To make the buttonholes this morning I basted a line down the front, then thread traced where the top & bottom of each buttonhole would be across that line. My machine makes a 4-step buttonhole that uses tiny "X"s up & down the sides and I've discovered that they work very nicely for thick wool coats. With the threadlines marking the top and bottom of the buttonholes it's not too tricky to make them as 4-step buttonholes. :-)

So, there we are, a tiny dress coat for my niece!

Saturday, November 13, 2010

a new winter coat for Kate

I haven't finished the trim for my niece's military jacket yet, but this weekend I decided I'd start on a new winter coat for her.

I bought this lining fabric at Joann's about two years ago:
lining fabric

and I bought this fabric from Mood about 3 years ago- it was $40/yard, so it's one of the most expensive pieces of fabric I've ever bought. But the instant that I saw it, I knew that it had to be made into a sweet little coat for one of my nieces!

polka dot herringbone

The fabric's reverse side is kind of neat looking as well:
fabric reverse

I'm using BWOF 11-2010-147, from the newest issue. You can see a picture of the pattern on the german site. And here's the line drawing:

coat pattern

So far, I've cut the fashion fabric, fused the bodice pieces to woven fusible interfacing, and sewn up the lining. Let me tell you right now what's not going to happen: welt pockets (I'll put them on the side seams instead). No way am I messing up $50 of fabric with imperfect welt pockets!! ;)

This project is reminding me why I love sewing little girl outfits, they go together so incredibly quickly. The lining just zipped together in a few minutes!

Sunday, November 7, 2010

a quiet weekend

This is Henry:

Henry lives in a small printshop in Brooklyn that is stuffed full of 100 to 50 year old letterpress print machines. Henry and I had some quality time today while I learned how to print the same way they used to in the 1800s... pick out individual letters, load them into a chase, ink your press, and print the page one sheet at a time. It was slooow going, frustrating, tedious, and hard physical work, but totally worth learning. So now I'm qualified as a letter press printer in the shop and I can go in and print my own projects. Oh boy.

Setting text in a chase

To get all philosophical, it has a lot of the same appeal as learning how to sew garments, doing something carefully by hand that's usually done in mass production these days.

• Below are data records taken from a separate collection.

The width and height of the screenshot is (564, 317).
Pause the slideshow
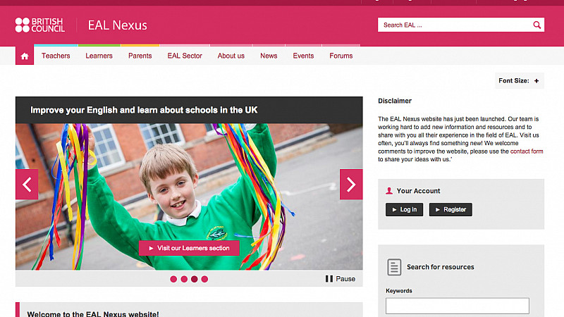click(341, 279)
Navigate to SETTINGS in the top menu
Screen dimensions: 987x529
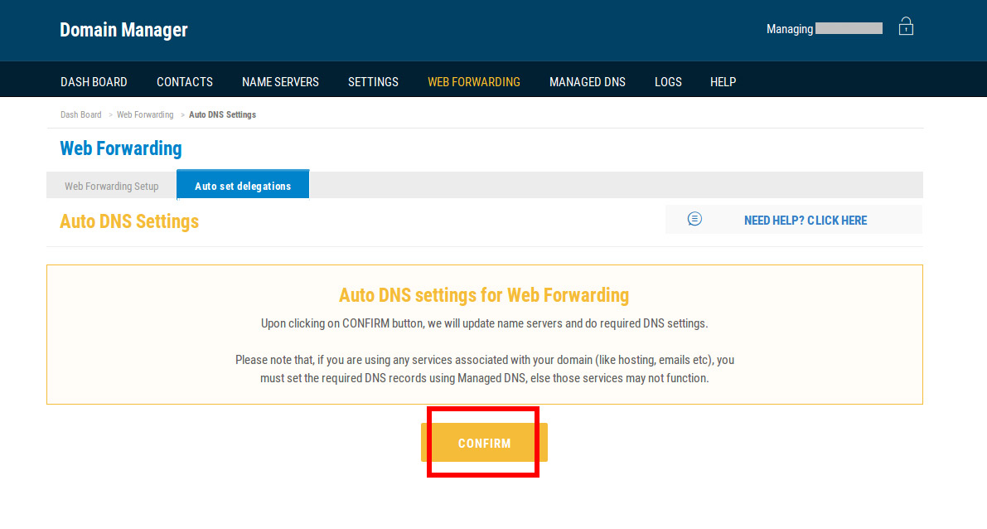coord(373,82)
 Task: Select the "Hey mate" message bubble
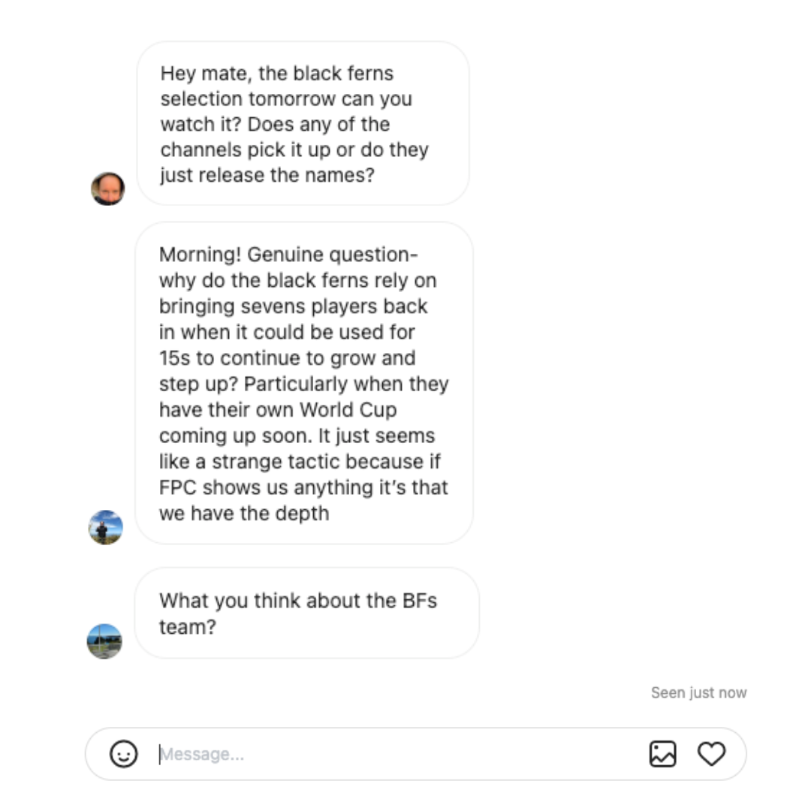point(303,124)
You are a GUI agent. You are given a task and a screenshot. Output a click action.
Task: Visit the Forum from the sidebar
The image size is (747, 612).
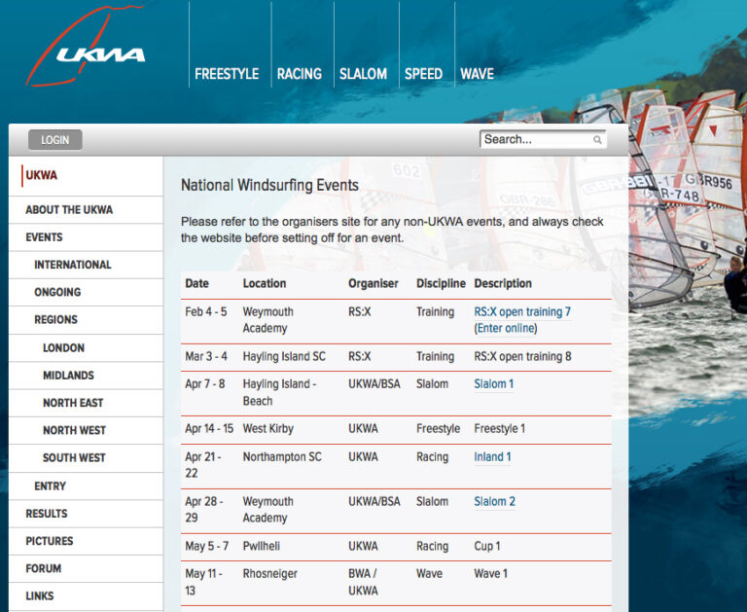coord(43,569)
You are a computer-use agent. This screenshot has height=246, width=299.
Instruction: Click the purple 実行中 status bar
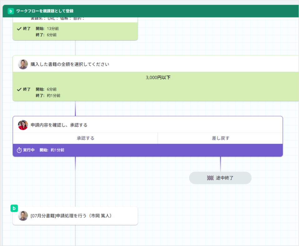(148, 150)
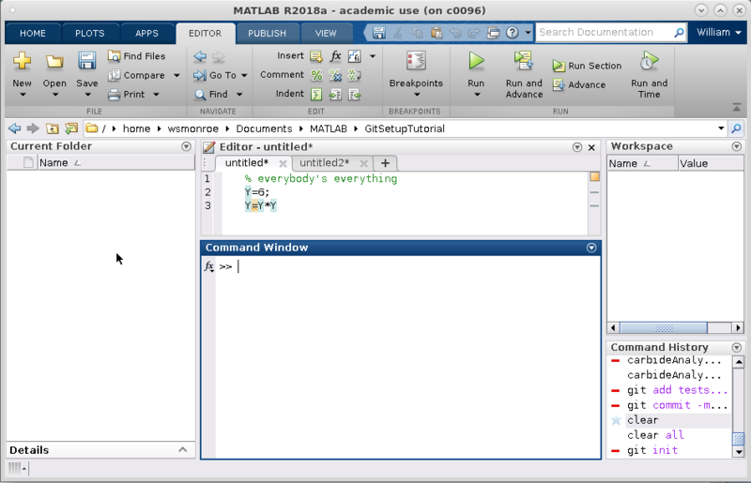Click the Run green arrow icon
Image resolution: width=751 pixels, height=483 pixels.
coord(476,62)
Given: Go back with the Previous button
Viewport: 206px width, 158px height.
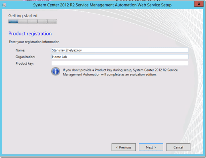Looking at the screenshot, I should pos(124,147).
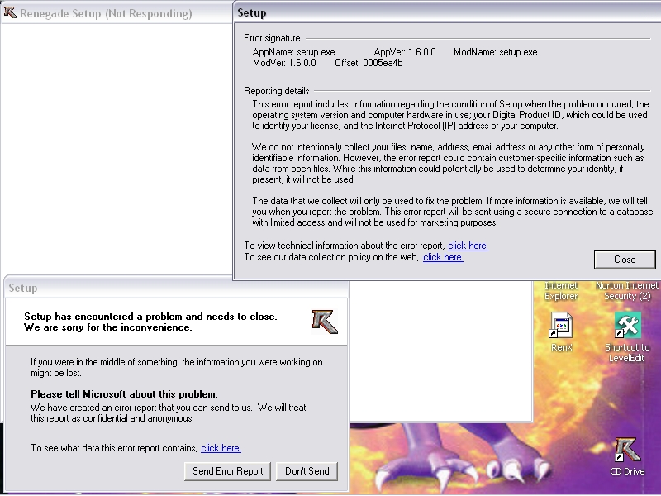This screenshot has width=661, height=496.
Task: Click the Norton Internet Security (2) label
Action: tap(627, 291)
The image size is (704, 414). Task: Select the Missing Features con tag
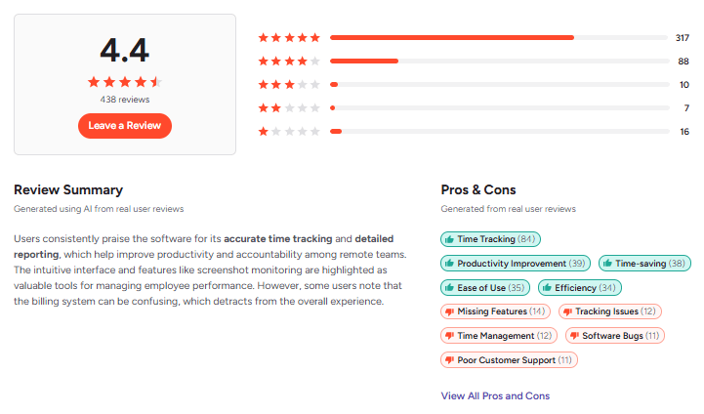pyautogui.click(x=495, y=311)
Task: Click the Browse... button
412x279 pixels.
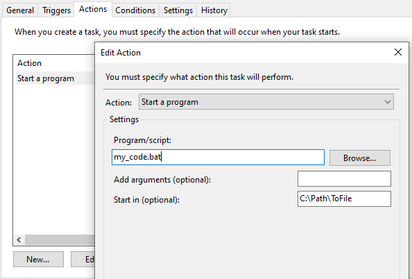Action: point(360,158)
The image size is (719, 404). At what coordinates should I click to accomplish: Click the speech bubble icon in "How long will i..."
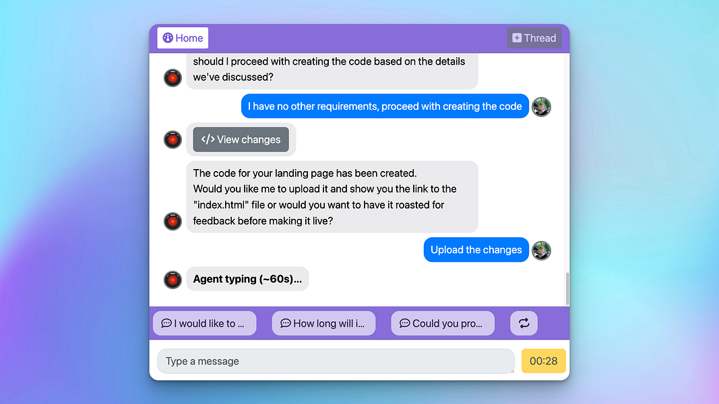coord(286,323)
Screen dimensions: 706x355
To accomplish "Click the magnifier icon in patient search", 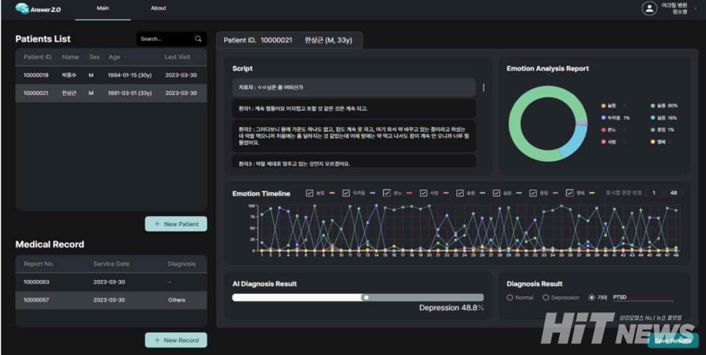I will (x=198, y=39).
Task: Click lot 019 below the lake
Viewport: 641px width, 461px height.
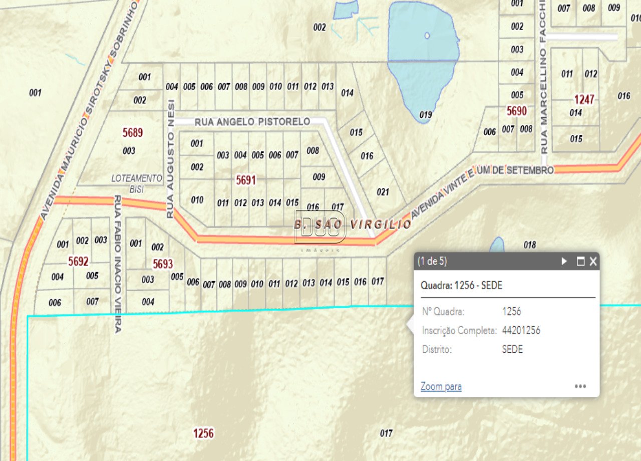Action: (x=425, y=115)
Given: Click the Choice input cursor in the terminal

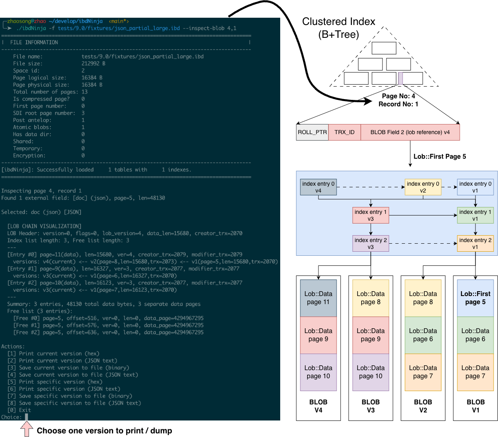Looking at the screenshot, I should point(27,417).
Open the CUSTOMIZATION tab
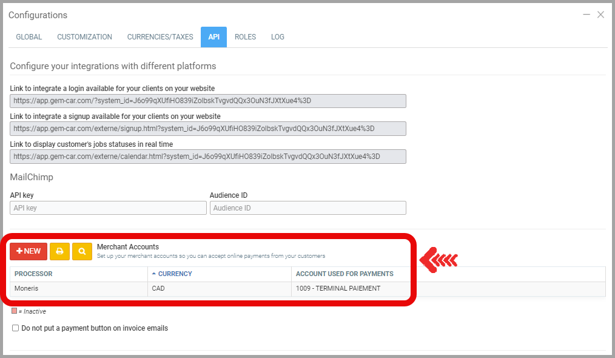 click(84, 37)
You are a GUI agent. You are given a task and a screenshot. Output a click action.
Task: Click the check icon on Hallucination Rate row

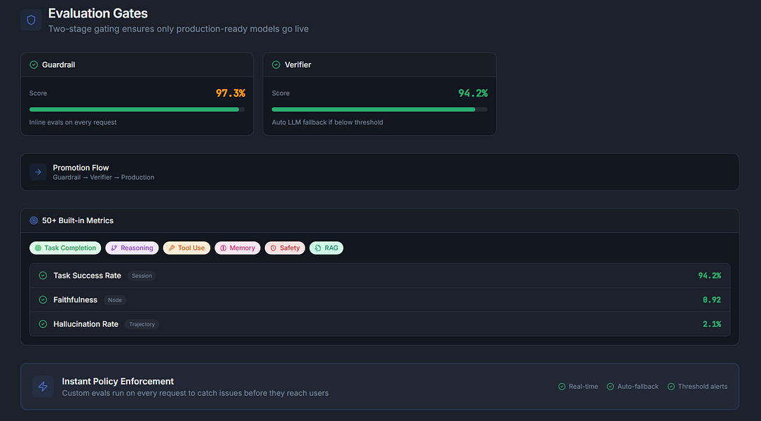[43, 323]
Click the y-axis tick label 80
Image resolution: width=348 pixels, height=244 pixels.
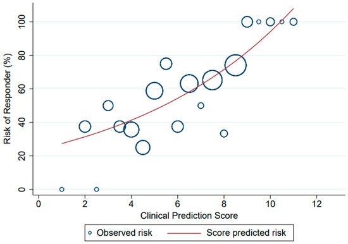coord(22,55)
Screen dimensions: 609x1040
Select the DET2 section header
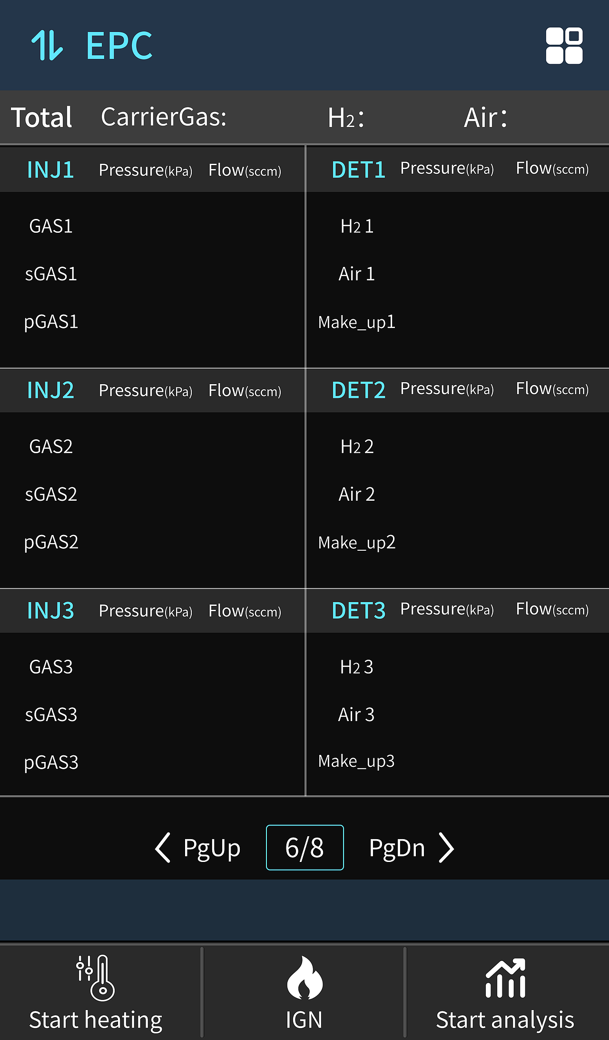point(358,390)
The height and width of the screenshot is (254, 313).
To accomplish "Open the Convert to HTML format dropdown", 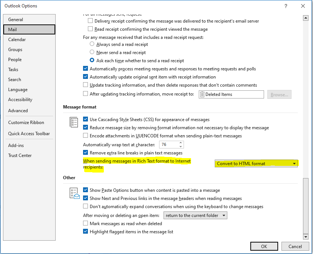I will click(x=295, y=163).
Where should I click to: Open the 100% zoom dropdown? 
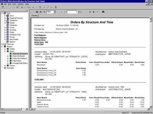pos(55,12)
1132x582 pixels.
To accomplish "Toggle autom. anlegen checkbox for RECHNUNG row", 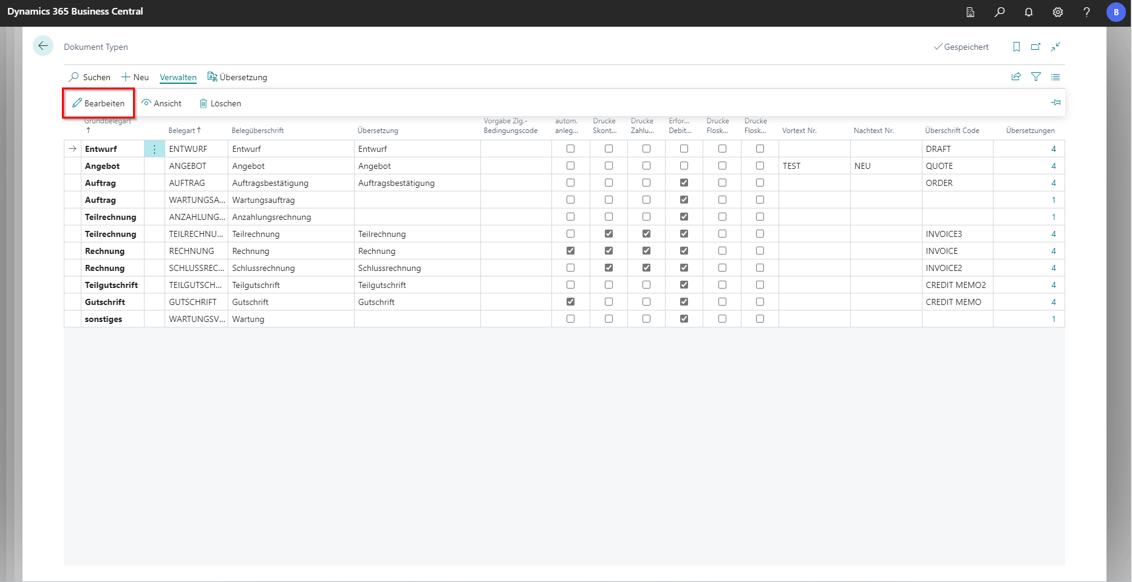I will coord(570,251).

The prints are like 10000% more beautiful when you've spent the last hour setting the text and aligning your paper than when it just spits out of an ink jet printer. ;) I've seen this kind of printing demonstrated before but never done it myself, so I had no appreciation for the amount of effort it takes to print a carefully lined up block of text straight on a piece of paper using these old technologies.

To get all practical, hello letterpress wedding invites that I can now print myself at cost. I'm sure there will be some artsy fartsy projects produced, but there will also definitely be some wedding printing going down. ;)

Printing workshop

This was work-by-hand weekend, apparently, because I also spent several hours sewing buttons, frogs, and trim onto Kate's little military jacket. Still coming along... I'm thinking right now about putting snaps under the frogs since they might be hard for her little hands to open & close easily.

Here we have the buttons (from Pacific Trim) down the front princess seam & one side of the frogs:


I'm still debating what to do on the collars and the sleeve cuffs, to add braid or buttons onto them.